Abstract

Sum of Absolute Difference (SAD) is a low complexity distortion metric widely employed in the mode decision stage of real-time video encoders. In H.264/AVC encoding, the state-of-the-art video coding standard, motion estimation responds for the most computational complexity, most of it coming from the SAD calculation for all the candidate blocks. Considering an H.264/AVC motion estimation hardware architecture [5], SAD calculation stands for 79% of total gate count. Therefore, focusing on SAD hardware design space exploration can result in important area, power and performance improvement of H.264/AVC ASIC video encoders, but such exploration were not investigated in previous works.

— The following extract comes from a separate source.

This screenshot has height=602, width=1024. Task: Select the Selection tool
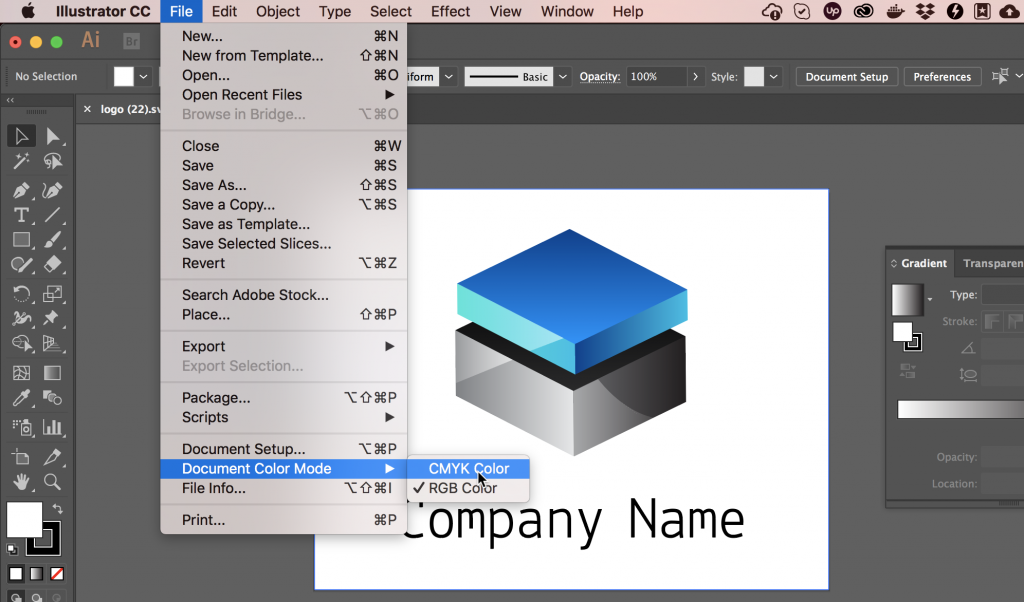pos(21,136)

Concerning this question, this work firstly presents a comparative analysis of nine hardware architecture alternatives for SAD calculation processing unit, varying the parallelism level (4, 8 and 16 samples in parallel) and the number of pipeline stages. The comparison is presented in terms of total gate count, processing cycles, throughput, power and energy consumption. Results shown that fewer stage pipeline versions achieved fewer energy consumption and higher throughput (operating at a restricted clock frequency) when compared with deeper pipeline versions. These analyses are useful to select the best SAD architectural alternative to fit each application requirement, from low-power mobile to high resolution H.264/AVC on-chip video encoder.